I braced her weight on my shoulder and helped her step into the tub. I reminded her of the jjimjilbang, of the bet she’d won, how uncomfortable Peter and Dad must have been, sitting naked together. I told her it was lucky we already felt so comfortable with each other. That there were families who were embarrassed by nudity. I washed her black hair carefully, trying my best to rinse it clean without touching her hair at all, fearful it would break off in my hands.

“Look at my veins,” she said, examining her stomach through the water. “Isn’t it scary? They look black. Even when I was pregnant my body didn’t look this weird. It’s like there’s poison in me.”

“Medicine,” I corrected her. “Killing all the bad things.”

I unplugged the drain and helped her out of the tub, patting her down with a plush yellow towel. I worked as quickly as possible, trying to make sure she wouldn’t fall. “Lean on me,” I said, wrapping her in a fleece robe.

As the water drained, I noticed a black residue collecting along the sides of the white tub, ebbing with the surface of the water. When I looked back at my mother, her head was patchy. Large clumps of hair were missing from sections, revealing portions of her pale scalp. Torn between helping her stand and rushing to the tub to rinse away the evidence, I was too slow to keep my mother from catching a glimpse of herself in the full-length mirror. I could feel her body go limp, sliding down onto the carpet and out of my arms like sand.

She sat on the floor and confronted the reflection. She ran a hand along her head and stared at the hair that broke off into it. In the same full-length mirror where I had watched her pose for more than half my life. The same mirror where I’d watched her apply cream after cream to preserve her taut, flawless skin. The same mirror where I’d find her trying on outfit after outfit, runway walking with perfect posture, examining herself with pride, posing with a new purse or leather jacket. The mirror where she lingered in all her vanity. In the mirror now there was someone unrecognizable and out of her control. Someone strange and undesirable. She started to cry.

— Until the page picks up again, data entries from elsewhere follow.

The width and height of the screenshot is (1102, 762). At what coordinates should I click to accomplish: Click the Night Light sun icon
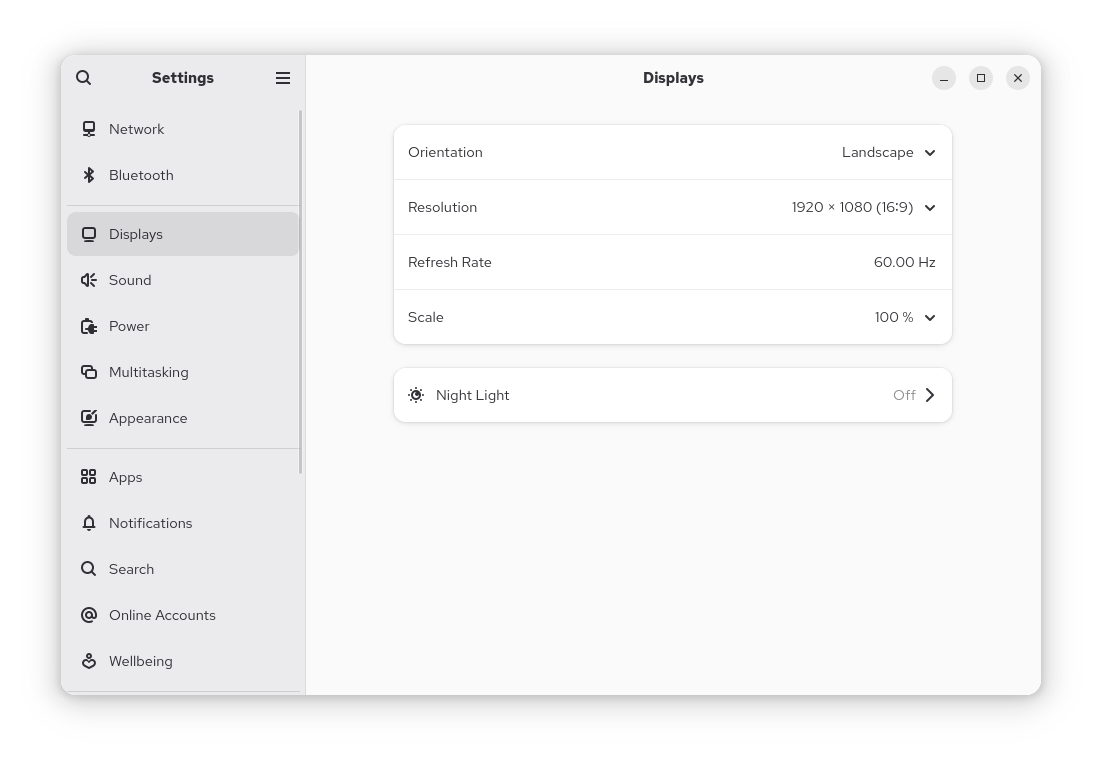click(416, 395)
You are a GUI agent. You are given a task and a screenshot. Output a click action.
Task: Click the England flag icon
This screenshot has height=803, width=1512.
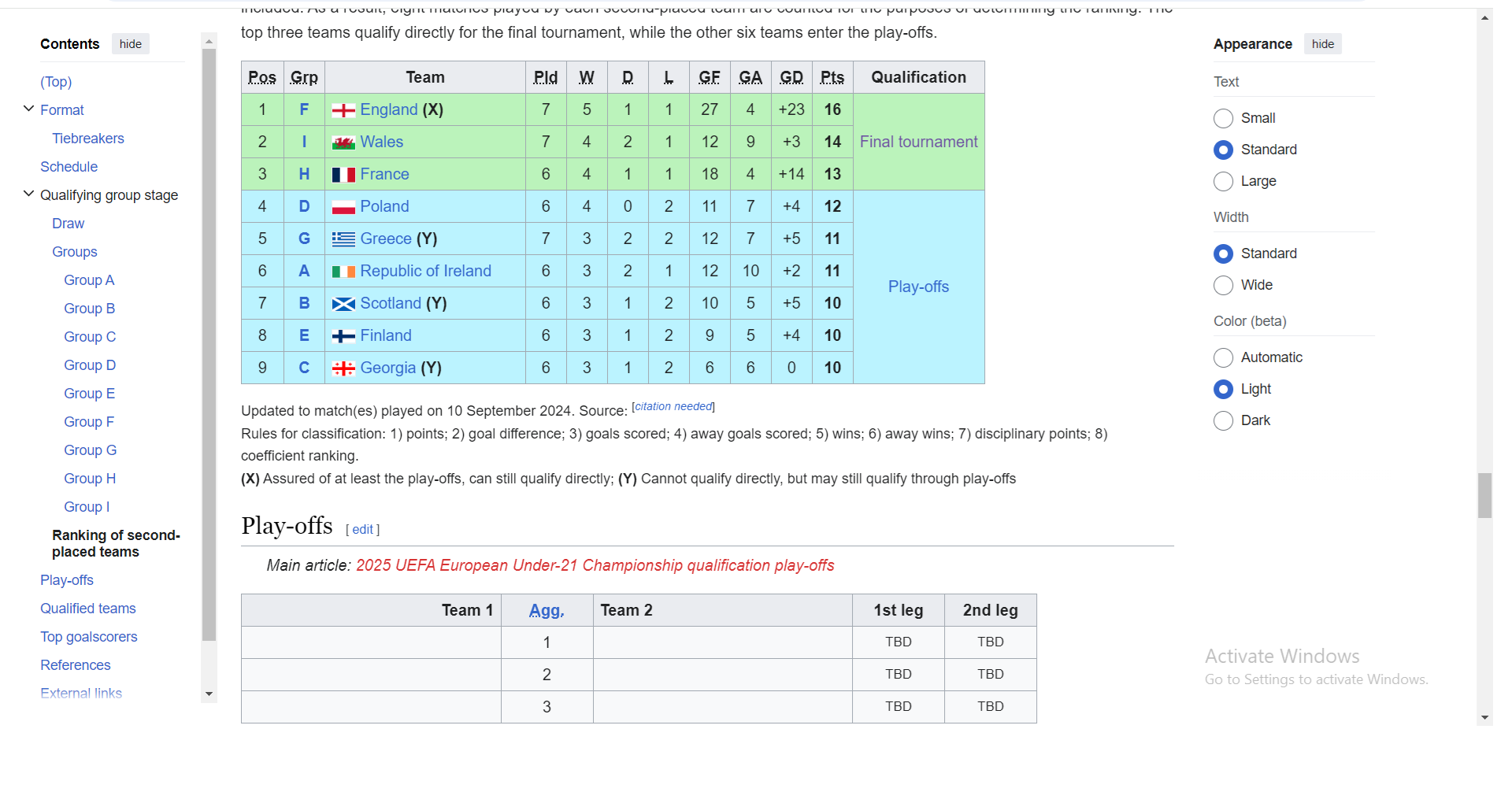click(x=343, y=110)
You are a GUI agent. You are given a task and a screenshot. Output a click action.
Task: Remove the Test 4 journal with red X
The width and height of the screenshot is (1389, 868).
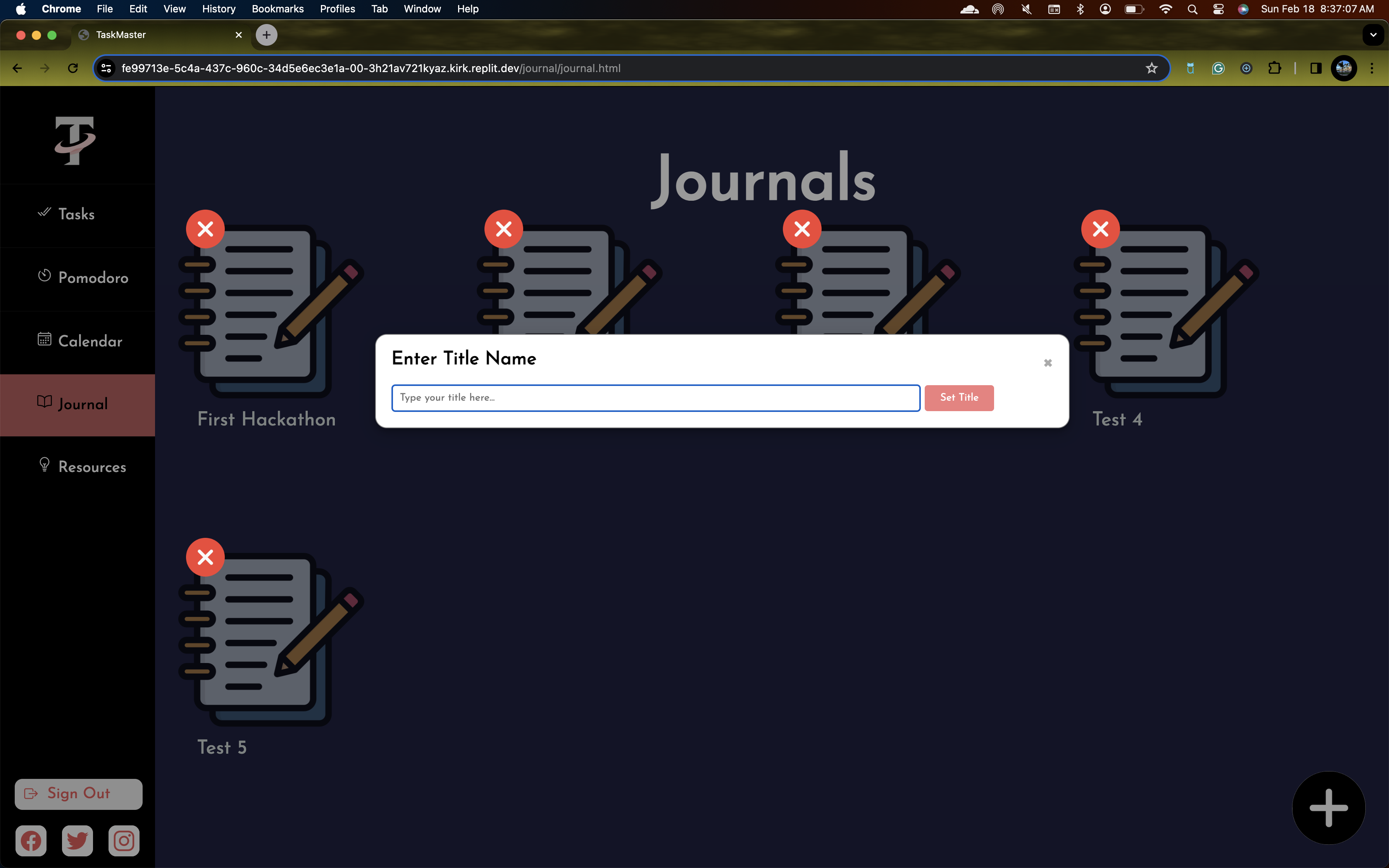coord(1100,229)
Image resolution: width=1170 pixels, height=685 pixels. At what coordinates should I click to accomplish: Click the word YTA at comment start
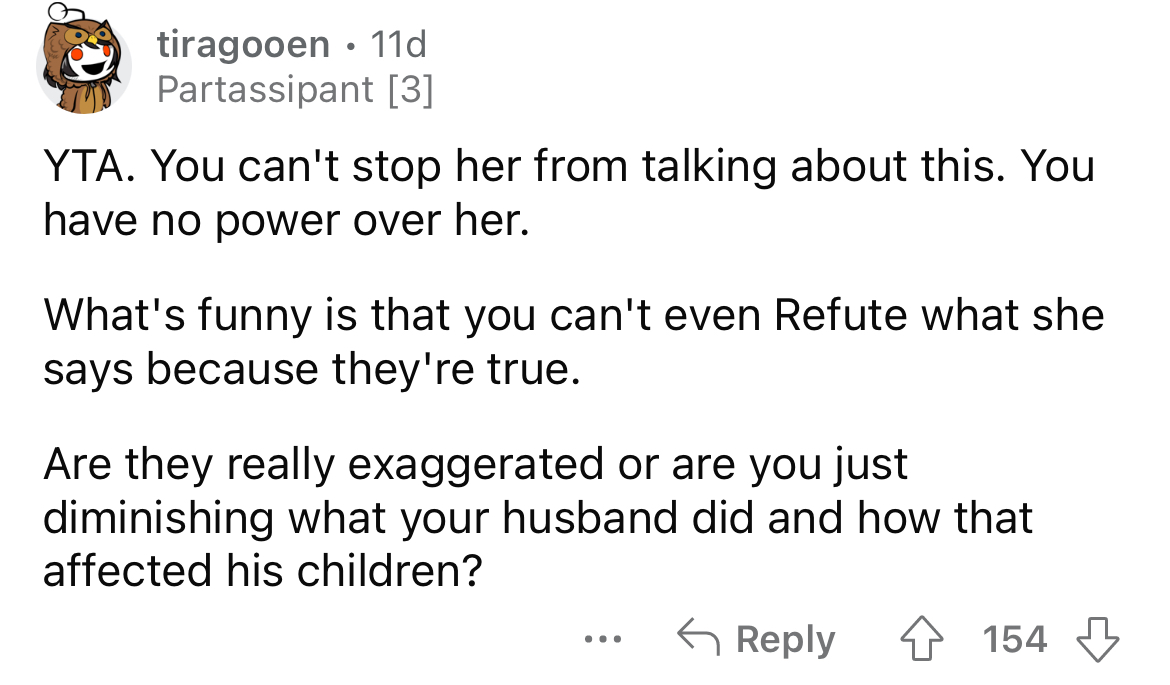point(84,167)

I crouched down beside her and wrapped my arms around her shaking body. I wanted to cry with her, at this image I too did not recognize, this giant physical manifestation of evil that had entered our lives. But instead I felt my body stiffen, my heart harden, my feelings freeze over. An internal voice commanded, “Do not break down. If you cry, it’s acknowledging danger. If you cry, she will not stop.” So instead, I swallowed and steadied my voice, not just to comfort her with a white lie but to truly force myself into believing it.

“It’s just hair, Umma,” I said. “It will grow back.”